Là, contre un mur, nous trouvons d'épais rouleaux de papier. En déroulant ces feuilles, nous voyons apparaître des dizaines de dessins, les uns tracés seulement au crayon noir, les autres coloriés minutieusement. Bouleversante apparition ; rares sont les traces directes des patient·e·s dans les hôpitaux. Nous les disposons sur le plancher vétuste : il y a plus d'une cinquantaine de grandes feuilles format raisin.
Que sont ces dessins ? Le résultat d'un atelier thérapeutique ? Des oeuvres d'art brut ? Des archives ? Seule certitude : ces signes énigmatiques ont été laissés par un individu se nommant René L.

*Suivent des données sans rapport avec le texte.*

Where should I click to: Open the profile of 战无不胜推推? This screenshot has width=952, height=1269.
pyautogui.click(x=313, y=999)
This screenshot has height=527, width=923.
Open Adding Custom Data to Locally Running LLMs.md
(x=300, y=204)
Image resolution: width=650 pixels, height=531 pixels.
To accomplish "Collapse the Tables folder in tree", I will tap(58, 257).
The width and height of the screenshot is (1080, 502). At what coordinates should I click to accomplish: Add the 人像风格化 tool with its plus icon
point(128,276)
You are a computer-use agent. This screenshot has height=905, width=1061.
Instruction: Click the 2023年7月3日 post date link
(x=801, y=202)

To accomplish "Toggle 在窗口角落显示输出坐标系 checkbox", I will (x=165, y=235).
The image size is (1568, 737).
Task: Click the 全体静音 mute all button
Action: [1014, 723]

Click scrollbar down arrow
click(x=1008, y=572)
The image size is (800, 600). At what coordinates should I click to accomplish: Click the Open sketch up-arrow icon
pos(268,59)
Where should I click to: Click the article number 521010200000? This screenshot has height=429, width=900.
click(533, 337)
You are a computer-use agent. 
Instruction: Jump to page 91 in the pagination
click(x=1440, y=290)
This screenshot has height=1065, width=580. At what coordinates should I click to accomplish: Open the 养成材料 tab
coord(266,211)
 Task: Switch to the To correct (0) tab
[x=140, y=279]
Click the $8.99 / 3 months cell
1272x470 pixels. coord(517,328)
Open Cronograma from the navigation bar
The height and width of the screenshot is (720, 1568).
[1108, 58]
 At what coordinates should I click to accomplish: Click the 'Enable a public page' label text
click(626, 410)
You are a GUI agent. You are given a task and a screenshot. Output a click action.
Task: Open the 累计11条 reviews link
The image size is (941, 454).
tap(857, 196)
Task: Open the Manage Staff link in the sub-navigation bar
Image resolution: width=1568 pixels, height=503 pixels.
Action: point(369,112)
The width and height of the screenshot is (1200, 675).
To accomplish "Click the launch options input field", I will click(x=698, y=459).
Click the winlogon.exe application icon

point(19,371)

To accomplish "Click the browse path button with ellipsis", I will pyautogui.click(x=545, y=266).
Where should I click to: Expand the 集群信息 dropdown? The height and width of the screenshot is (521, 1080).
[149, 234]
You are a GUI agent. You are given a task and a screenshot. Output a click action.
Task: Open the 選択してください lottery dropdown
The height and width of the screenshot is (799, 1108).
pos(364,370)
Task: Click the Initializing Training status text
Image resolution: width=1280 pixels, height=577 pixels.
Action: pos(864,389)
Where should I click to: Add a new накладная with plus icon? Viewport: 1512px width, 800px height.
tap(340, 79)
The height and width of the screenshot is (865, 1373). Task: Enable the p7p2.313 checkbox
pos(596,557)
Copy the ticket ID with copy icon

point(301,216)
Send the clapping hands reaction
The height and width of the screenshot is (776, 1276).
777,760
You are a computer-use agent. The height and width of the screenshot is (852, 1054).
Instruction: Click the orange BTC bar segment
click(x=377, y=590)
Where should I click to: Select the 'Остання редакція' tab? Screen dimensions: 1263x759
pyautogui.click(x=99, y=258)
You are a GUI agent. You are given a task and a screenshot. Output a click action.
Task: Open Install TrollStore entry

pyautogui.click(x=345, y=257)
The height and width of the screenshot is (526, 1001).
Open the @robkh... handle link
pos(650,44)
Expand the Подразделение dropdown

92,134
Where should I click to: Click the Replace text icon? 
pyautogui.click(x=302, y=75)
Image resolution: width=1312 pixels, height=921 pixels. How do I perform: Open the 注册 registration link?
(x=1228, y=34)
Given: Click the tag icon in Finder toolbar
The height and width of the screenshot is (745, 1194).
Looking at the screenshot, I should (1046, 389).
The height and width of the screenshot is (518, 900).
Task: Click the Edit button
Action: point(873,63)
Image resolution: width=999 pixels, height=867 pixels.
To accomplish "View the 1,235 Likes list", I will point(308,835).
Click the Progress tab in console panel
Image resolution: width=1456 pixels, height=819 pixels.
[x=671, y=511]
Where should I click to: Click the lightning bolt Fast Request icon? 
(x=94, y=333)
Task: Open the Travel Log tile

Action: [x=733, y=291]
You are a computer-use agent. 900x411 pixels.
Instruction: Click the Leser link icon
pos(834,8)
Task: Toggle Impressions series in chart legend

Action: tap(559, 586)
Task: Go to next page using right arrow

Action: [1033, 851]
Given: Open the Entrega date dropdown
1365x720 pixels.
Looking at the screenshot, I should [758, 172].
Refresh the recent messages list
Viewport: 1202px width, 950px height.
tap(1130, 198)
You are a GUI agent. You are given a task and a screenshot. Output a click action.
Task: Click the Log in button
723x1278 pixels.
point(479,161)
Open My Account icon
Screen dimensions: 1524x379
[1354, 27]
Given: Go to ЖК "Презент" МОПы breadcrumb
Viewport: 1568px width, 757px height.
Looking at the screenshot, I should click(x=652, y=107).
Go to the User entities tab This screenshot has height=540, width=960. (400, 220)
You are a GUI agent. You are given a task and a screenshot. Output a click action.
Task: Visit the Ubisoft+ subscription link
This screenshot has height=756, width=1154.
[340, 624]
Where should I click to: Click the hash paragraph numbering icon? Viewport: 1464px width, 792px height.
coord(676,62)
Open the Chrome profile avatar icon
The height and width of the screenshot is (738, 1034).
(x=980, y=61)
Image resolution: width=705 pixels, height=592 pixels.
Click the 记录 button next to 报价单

Quel récit composent ces dessins ?
Nous allons chercher René L. dans l'Histoire ; la grande, celle qui fait l'objet de traités, celle qui dessine les villes, qui détermine nos existences, mais nous chercherons également du côté du mineur, des faibles intensités, de l'infra-ordinaire. C'est au croisement de ces récits multiples que nous supposons que René L. se tient.